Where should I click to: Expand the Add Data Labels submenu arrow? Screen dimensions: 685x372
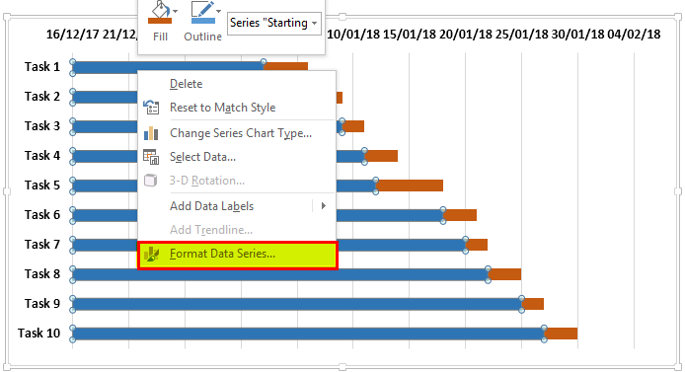coord(324,205)
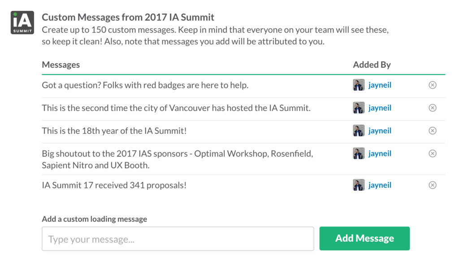Delete the red badges question message
459x258 pixels.
pos(433,85)
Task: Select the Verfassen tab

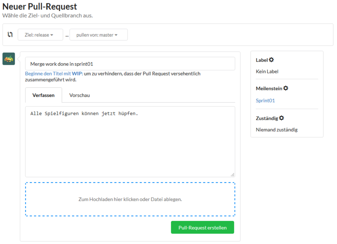Action: point(43,95)
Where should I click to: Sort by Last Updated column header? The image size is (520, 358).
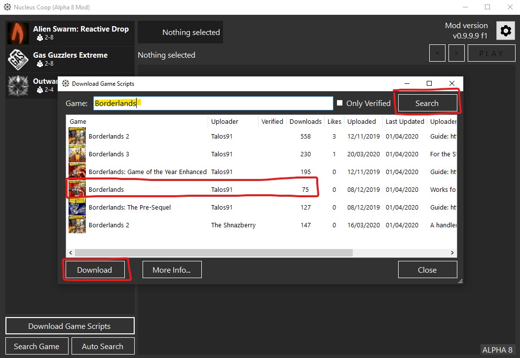pos(405,121)
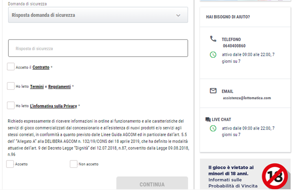Image resolution: width=292 pixels, height=190 pixels.
Task: Click the email envelope icon
Action: (213, 91)
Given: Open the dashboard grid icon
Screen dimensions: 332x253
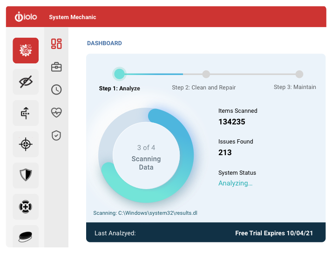Looking at the screenshot, I should point(56,44).
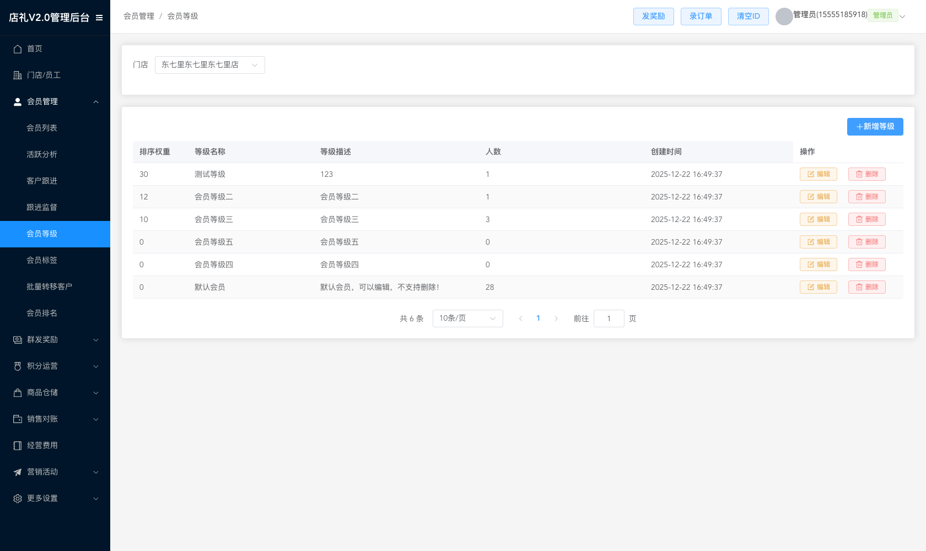Click the 新增等级 button

click(x=875, y=127)
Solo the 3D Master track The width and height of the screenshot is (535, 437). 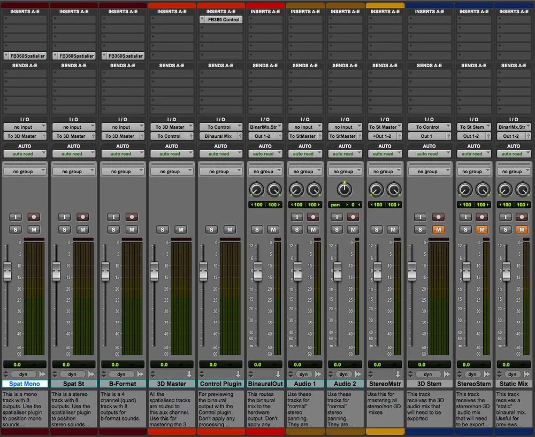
★ ★ ★ ★
Take the records above from the line with "Given: Open the dashboard grid icon" down to their last line and please copy those lines exactly, without the pictures.

Output:
Given: Open the dashboard grid icon
Screen dimensions: 332x253
Looking at the screenshot, I should point(56,44).
Click the 新增等级 button

click(x=875, y=127)
Solo the 3D Master track The width and height of the screenshot is (535, 437). 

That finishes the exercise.